Fantel held very, very still before taking a slow breath. She could hear her heart beat ringing in her ears. How dare he? How dare this human compare himself to her. He did not know her. They had met no more than an hour before. They had barely spoken. He did not understand her. He could not understand her. She was Chimera. She was…she was alone. She was always alone. This boy might have run from his home but he would always be around others of his race. He could not possibly know her loneliness. He could not understand the pain of being sundered from everything he had ever known or loved. He could not know the pain of being the cause of such isolation, of knowing that it was his own choices that had led to his exile. He could not know the burden she had chosen to bear when she left Aashorum behind forever. How could this stripling boy know anything of her life, her pain?

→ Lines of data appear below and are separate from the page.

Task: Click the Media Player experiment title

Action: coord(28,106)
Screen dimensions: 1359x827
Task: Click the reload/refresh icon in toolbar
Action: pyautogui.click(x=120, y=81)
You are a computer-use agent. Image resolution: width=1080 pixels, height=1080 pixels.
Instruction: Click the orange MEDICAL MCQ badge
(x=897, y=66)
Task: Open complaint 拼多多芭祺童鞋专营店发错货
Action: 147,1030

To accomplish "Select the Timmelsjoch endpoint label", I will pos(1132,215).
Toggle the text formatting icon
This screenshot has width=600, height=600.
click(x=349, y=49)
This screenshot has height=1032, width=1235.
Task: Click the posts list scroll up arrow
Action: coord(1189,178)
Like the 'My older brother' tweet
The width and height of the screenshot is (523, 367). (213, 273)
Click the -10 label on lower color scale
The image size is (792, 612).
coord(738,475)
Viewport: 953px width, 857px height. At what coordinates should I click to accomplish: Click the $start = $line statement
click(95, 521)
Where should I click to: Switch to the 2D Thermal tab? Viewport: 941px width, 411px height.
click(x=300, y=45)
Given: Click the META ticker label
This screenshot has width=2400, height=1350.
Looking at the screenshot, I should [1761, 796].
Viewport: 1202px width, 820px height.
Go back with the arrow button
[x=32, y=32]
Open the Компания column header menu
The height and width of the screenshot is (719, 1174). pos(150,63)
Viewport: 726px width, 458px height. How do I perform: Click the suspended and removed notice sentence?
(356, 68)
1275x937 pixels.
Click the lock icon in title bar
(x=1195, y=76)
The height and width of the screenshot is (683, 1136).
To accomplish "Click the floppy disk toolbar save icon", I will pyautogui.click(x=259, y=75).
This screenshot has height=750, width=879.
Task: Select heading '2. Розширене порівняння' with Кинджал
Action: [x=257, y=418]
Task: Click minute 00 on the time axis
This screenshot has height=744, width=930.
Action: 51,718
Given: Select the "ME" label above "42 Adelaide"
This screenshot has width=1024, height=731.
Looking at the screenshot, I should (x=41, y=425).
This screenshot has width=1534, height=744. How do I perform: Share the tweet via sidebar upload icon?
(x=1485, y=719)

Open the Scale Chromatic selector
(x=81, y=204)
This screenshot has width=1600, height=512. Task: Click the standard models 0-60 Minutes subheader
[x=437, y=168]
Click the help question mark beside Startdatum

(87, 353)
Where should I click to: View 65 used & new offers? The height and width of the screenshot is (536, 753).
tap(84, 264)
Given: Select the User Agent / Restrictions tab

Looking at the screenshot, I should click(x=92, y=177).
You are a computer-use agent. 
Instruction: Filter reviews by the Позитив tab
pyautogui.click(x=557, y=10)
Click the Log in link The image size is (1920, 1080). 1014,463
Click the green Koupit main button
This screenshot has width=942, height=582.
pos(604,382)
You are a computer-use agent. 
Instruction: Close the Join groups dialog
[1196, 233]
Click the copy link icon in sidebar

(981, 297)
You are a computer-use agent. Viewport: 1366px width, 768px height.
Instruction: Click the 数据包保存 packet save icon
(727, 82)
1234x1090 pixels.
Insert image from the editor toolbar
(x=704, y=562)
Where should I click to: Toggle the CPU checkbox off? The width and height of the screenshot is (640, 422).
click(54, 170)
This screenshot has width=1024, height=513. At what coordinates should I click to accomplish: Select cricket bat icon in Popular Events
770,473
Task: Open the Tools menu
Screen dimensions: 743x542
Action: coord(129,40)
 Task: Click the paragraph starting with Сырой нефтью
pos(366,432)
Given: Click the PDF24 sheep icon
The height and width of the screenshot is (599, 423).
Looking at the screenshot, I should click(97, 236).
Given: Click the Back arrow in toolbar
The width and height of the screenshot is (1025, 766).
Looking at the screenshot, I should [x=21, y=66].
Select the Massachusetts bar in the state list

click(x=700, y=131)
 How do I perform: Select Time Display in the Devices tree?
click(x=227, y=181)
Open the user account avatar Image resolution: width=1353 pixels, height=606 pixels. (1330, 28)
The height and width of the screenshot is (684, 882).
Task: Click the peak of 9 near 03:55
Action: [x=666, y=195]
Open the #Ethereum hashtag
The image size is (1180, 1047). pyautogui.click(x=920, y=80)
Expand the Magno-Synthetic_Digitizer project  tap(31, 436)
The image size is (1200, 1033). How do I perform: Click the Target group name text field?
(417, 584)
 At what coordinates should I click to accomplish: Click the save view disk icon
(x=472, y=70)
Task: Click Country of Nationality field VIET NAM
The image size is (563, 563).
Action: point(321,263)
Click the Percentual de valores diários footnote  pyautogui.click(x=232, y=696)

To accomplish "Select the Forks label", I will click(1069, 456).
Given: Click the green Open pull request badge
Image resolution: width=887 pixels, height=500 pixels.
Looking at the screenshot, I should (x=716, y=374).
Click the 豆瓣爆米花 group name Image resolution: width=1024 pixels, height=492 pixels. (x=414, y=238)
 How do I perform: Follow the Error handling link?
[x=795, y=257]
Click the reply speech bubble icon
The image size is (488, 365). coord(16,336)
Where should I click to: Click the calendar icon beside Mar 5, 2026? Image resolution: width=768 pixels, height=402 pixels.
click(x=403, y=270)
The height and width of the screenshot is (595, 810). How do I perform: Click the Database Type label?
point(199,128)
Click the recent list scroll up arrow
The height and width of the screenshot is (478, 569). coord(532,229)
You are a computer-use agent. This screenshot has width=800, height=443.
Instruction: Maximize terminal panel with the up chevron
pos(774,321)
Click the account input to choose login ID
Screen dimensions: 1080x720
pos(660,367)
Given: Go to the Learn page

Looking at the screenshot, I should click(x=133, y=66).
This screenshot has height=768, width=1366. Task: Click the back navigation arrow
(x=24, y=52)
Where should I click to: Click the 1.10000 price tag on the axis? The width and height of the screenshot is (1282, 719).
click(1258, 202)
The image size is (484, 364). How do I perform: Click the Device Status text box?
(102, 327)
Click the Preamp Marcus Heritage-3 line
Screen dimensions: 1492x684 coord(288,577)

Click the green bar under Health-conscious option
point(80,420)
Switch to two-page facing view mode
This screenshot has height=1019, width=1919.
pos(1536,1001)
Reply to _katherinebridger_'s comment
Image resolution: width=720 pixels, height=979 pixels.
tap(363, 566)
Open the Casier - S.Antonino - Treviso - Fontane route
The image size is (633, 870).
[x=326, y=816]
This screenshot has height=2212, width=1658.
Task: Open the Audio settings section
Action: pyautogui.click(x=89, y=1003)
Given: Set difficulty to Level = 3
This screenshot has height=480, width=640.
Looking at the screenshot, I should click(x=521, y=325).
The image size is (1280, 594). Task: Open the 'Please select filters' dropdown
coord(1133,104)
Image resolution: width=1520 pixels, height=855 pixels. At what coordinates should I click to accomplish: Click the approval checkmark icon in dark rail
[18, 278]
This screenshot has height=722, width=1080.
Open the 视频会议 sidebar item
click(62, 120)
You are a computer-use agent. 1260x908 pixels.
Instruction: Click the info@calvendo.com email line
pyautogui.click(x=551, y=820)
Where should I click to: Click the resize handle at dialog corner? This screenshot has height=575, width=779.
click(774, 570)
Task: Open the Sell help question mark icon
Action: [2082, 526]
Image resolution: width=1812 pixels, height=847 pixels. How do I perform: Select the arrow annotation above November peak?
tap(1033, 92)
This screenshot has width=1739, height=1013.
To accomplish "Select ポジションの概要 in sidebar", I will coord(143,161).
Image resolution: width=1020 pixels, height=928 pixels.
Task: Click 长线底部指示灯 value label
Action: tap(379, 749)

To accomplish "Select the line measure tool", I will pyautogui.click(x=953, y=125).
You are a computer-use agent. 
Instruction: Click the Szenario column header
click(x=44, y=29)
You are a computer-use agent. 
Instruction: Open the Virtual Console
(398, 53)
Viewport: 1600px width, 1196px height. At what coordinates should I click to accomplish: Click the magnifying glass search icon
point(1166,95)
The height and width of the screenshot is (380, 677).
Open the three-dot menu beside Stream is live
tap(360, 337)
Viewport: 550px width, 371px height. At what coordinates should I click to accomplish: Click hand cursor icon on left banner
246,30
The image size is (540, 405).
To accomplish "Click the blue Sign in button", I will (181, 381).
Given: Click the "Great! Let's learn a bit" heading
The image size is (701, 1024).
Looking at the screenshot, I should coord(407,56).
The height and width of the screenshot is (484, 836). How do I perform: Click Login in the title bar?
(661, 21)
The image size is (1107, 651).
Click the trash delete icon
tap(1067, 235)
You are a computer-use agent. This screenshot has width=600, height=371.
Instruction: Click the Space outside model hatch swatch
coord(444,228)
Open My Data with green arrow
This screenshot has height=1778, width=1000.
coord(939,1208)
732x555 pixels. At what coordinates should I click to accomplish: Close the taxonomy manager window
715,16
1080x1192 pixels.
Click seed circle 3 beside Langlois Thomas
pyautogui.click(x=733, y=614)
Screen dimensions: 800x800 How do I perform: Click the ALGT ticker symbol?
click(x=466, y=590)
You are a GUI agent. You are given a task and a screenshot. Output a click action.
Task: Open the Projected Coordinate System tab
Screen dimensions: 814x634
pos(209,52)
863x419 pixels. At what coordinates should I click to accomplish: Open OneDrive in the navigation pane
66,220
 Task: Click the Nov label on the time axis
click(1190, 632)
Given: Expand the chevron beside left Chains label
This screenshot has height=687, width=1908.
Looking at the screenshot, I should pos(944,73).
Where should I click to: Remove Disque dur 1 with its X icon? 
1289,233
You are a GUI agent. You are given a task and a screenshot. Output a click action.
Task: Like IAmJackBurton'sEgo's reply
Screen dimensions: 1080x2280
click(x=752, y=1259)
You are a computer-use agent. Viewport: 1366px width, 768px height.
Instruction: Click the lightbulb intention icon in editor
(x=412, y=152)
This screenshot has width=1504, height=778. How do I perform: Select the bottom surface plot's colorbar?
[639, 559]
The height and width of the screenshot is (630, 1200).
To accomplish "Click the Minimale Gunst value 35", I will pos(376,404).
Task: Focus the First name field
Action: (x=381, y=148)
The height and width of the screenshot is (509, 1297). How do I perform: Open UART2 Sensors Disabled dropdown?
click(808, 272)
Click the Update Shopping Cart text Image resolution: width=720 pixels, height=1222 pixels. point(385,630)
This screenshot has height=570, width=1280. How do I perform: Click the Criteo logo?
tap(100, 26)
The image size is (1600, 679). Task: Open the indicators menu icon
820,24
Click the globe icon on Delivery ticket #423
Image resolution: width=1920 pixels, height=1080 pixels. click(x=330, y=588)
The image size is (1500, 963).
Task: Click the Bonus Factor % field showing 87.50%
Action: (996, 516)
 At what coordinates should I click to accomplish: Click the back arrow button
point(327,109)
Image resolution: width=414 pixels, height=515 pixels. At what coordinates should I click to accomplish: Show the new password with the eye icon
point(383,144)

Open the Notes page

How could anyone know her pain?

“I did not ask for your origin human – and I care not for your assumptions.” She snapped and met his dark eyes knowing her own were hard and cold. For a moment their eyes locked. For a moment she looked into those dark, human eyes, so dark she could not discern pupil from iris, and thought she saw something there. Coldness; in those dark eyes she thought she caught a glimpse of something solitary and alone, something as distant and lonely as Fantel herself. Something that made silent mockery of her own loneliness, her own sadness and guilt even as it echoed the pain she thought was hers and hers alone to bear. Then he blinked, eyelids shuttering away that secret place inside him, and turned his face away, a strange, edged smile curving his lips once more.

“My apologies Madame Chimera,” he murmured the epitome of polite contrition. “Perhaps you are right. Perhaps you are not as I imagined you to be.” He shot her another challenging smile. “A pity.”

Fantel rebuffed his smile with a cold look of her own, but he deliberately kept his gaze fixed ahead and pretended not to see. Silence fell over the cabin; Tamaki and the other women were too exhausted and anxious to speak. Fantel was well versed in silence and rarely felt a need to speak merely to hear the sound of her own voice, but now she found the quiet uncomfortable. Despite his apology she did not think that Rashari was sorry at all. In fact she had the niggling suspicion her sharp words had only enforced his opinion of her. She was unsettled, unable to shake the memory of his dark eyes from her mind. Who was this human? Why had he chosen to help them escape? What did he want, and why did Fantel even care? Stiff backed and tense she sat in the co-pilot’s seat watching the sky part for them, and refused to acknowledge the sneaking glances Rashari threw her way every few moments. She watched as the red cliffs of Tabris’ eastern coast came into view and could not wait to land in Remenes. Her loneliness was a millstone she wore around her neck, but at least it was familiar. She did not like the questions this strange human raised in her with every moment she was trapped in his company.